And metal people living on it; people as glossy and smooth as chrome, who melted together in lovemaking. Smooth shiny skin on skin; blurring together in sex.Tighe’s wick stirred, but he was too sleepy to do much about it. Instead he dozed.
He woke with a horrible start, with the certainty in his belly that he was falling. He hated that sensation. It was happening more frequently than before. The world would tilt and he would have the certainty in his clenching stomach that he had been rolled off the world and was falling. It always woke him and he always woke up desperately clutching at the ground beneath him. It took him a long time to calm himself down.
He sat up straighter, pressed his back against the comforting bulk of the wall. Looking out at the sky again, the balance of colour had shifted. If it were another wall, then was there another wall behind it? And another behind that? Wall after wall, like the pages of a book, with just enough space in between to allow the sun to thread its way through, lighting one side then the other.
It was an unwieldy vision, but there was something about it that Tighe liked.
Like the pages in a book. His pahe had two books. Some people in the village had more than a dozen. They called it wealth, but Tighe’s pashe was always contemptuous of that. She would say, ‘Can you eat books?’
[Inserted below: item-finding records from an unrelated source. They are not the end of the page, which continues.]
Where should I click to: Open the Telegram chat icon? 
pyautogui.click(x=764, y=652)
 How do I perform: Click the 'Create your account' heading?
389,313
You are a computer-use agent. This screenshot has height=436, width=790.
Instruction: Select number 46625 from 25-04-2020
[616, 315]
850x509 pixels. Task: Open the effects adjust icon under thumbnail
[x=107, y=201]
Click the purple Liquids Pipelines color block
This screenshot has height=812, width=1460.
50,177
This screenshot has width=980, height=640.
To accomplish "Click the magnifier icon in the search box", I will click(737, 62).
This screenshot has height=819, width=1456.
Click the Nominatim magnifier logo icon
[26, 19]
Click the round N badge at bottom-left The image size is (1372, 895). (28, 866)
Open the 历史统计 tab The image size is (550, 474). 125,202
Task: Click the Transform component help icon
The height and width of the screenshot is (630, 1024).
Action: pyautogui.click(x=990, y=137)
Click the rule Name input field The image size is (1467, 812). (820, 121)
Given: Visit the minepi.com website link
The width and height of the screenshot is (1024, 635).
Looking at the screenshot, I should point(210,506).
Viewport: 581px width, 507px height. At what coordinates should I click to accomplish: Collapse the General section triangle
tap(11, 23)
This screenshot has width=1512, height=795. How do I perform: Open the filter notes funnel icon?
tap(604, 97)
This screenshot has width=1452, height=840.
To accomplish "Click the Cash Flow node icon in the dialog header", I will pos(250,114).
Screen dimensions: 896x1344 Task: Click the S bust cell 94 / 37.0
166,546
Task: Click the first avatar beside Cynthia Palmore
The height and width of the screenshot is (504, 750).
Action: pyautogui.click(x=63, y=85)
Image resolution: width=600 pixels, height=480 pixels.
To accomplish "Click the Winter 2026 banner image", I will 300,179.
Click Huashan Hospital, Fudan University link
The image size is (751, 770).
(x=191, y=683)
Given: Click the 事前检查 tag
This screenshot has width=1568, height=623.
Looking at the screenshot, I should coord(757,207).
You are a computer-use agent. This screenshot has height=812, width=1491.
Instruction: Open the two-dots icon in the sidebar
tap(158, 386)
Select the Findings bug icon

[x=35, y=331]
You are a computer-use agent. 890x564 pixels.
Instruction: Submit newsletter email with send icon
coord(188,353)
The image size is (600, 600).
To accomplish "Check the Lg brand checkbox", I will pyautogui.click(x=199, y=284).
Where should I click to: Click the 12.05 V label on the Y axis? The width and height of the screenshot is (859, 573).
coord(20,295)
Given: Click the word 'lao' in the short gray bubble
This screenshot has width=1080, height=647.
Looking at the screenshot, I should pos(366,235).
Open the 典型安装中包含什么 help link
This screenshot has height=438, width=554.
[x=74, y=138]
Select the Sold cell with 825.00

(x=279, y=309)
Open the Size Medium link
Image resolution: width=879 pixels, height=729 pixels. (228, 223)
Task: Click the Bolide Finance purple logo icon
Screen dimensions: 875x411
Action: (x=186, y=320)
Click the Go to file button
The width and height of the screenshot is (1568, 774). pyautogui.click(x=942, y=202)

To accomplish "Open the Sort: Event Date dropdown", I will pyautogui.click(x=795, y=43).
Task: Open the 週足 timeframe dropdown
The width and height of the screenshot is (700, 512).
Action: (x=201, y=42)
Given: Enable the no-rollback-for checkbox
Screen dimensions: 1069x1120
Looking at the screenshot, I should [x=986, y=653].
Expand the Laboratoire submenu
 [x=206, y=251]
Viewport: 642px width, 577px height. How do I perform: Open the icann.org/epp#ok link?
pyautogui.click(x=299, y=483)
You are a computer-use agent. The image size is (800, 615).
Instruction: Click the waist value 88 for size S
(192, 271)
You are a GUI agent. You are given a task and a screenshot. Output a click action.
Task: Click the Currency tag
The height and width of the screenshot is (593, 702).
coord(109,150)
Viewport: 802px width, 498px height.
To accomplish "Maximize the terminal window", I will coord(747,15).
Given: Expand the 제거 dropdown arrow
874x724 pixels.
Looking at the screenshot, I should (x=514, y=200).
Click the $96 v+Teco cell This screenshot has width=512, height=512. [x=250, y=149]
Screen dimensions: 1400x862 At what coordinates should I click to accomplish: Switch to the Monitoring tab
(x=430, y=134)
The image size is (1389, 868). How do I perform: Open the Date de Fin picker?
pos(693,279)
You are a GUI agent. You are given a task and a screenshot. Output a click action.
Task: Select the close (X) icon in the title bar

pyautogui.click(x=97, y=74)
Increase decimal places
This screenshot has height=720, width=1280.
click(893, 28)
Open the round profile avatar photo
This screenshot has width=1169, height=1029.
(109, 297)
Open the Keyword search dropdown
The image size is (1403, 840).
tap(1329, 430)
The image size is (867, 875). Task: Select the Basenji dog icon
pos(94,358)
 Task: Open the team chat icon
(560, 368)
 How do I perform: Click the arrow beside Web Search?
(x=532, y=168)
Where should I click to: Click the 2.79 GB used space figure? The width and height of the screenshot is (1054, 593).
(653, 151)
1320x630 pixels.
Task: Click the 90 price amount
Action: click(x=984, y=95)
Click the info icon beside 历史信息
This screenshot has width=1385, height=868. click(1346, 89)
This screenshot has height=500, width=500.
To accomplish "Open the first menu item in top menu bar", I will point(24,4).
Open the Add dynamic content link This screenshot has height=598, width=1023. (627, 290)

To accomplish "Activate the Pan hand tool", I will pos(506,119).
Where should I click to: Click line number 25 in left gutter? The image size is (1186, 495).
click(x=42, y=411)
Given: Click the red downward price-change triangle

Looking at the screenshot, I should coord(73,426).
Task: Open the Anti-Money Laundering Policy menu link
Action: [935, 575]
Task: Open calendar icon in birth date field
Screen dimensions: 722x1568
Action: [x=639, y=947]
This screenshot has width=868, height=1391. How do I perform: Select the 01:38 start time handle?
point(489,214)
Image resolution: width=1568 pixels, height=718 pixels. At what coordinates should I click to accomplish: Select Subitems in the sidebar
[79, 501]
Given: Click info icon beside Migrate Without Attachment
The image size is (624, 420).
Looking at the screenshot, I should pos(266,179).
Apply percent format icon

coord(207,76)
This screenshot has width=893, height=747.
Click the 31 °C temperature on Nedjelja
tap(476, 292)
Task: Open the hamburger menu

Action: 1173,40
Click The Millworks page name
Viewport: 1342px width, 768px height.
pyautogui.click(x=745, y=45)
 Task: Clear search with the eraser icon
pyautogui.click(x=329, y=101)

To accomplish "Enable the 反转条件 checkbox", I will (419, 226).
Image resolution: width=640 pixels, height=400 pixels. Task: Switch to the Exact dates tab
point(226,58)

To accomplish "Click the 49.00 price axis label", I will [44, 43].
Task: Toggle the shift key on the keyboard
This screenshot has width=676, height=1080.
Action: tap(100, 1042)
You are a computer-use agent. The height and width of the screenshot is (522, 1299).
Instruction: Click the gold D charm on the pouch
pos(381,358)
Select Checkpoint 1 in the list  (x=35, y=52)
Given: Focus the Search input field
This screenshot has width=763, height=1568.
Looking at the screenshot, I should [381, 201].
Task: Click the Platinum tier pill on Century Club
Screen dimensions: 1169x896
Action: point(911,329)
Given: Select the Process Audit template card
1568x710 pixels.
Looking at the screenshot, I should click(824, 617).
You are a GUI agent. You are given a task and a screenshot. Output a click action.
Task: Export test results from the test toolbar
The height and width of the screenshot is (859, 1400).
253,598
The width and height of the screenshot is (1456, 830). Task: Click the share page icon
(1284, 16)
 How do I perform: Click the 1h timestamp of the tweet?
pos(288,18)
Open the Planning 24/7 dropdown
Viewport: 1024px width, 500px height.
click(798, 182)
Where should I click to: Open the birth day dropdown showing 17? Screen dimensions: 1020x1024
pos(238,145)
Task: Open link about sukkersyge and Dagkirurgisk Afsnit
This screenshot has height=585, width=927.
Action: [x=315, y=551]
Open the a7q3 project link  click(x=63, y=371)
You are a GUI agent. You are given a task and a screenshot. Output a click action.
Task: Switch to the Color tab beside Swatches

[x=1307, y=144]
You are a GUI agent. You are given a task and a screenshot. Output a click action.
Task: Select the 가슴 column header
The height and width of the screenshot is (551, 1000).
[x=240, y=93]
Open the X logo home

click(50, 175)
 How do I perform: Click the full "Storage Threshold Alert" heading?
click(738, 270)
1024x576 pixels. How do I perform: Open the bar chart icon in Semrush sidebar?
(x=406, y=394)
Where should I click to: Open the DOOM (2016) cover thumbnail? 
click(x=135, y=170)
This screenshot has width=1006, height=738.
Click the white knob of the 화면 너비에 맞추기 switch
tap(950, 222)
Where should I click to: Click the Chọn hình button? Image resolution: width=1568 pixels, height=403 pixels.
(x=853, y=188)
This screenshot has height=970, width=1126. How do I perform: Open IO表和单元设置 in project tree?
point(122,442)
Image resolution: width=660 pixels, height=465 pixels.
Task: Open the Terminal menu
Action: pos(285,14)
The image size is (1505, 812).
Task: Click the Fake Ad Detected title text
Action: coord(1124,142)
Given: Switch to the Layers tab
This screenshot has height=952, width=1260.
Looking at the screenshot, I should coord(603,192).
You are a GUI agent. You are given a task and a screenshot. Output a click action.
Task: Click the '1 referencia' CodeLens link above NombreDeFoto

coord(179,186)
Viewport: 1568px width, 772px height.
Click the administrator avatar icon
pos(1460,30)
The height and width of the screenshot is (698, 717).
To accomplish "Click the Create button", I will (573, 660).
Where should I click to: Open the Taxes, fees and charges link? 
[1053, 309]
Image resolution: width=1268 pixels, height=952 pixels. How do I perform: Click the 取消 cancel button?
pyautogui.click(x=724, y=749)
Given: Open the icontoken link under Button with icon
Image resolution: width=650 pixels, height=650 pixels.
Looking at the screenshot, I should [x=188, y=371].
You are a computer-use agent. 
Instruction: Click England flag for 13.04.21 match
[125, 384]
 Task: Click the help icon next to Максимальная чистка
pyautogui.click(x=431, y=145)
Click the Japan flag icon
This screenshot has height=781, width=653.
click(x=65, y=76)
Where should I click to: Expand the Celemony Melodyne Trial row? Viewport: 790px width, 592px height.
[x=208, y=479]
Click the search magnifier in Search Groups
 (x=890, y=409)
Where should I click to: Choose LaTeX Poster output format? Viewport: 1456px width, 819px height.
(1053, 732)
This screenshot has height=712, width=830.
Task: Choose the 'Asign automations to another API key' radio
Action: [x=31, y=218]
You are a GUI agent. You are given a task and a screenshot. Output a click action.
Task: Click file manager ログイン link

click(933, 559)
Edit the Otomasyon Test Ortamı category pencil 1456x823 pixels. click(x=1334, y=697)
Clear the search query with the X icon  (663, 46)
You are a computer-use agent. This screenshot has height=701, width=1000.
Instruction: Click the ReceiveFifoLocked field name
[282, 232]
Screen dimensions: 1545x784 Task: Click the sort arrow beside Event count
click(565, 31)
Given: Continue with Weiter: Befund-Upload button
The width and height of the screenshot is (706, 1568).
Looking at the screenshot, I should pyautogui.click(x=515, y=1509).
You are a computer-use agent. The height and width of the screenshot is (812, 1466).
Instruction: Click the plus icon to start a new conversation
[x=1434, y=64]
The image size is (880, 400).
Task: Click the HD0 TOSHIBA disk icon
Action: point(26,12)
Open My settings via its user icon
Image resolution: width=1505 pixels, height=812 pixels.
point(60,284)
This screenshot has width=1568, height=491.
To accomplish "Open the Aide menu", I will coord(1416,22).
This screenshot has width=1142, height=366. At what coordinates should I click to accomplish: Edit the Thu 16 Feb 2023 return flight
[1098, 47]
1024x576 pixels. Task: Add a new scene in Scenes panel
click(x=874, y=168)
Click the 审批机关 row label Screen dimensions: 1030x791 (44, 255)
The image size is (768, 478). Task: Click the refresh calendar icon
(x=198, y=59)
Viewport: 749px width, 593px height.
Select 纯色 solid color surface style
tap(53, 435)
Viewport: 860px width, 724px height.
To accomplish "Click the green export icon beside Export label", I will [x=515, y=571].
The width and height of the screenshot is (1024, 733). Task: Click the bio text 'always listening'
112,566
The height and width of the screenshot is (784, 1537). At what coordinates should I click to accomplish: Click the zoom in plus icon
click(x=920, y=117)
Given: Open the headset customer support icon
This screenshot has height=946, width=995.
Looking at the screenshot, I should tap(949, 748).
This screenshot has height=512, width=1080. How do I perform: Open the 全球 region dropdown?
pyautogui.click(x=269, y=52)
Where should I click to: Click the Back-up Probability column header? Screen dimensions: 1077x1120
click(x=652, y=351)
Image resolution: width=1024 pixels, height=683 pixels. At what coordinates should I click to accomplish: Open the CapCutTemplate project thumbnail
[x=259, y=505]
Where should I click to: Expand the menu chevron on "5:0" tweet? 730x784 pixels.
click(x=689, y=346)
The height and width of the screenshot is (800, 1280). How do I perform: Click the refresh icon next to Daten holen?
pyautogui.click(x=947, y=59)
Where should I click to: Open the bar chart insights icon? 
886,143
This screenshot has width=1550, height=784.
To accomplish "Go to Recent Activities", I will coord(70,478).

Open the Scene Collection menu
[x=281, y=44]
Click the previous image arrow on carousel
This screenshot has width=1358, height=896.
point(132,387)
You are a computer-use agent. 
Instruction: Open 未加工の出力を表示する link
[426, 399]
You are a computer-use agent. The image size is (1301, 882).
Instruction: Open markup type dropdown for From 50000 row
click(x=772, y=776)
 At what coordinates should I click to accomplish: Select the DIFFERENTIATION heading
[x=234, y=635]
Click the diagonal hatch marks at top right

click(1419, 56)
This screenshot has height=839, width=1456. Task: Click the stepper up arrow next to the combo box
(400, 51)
Tighe scratched prickles away from the back of his head. Everything was touched by the aftertaste of his daydream now, that dreadful sensation of tumbling into nothingness. It was frightening to consider that he had lived through eight full years, all through his childhood and into his adolescence, and for every minute of that time he had never been further than a few yards from the edge of the world.
It was all so precarious. That was it, yes. Some bitter truth at the core of living, precariousness. Maybe even the goat, even something as dim as the goat, was granted a glimmering epiphany as it stumbled over the edge of things – an understanding of the delicate balance of things. Life is a balancing act and death a sort of falling. He thought of the goat, falling. He thought of his pashe, living on the emotional edge of things, always tipping. He thought of the ancient hierarchy of the Princedom, of the villages together: Prince and Priest and Doge in balance, ruling the law and the religion and the trade, and all the people in their place underneath the ruling order as his pahe had explained it to him. Life involved so many things fitting together: take any one of them away and the structure started to topple.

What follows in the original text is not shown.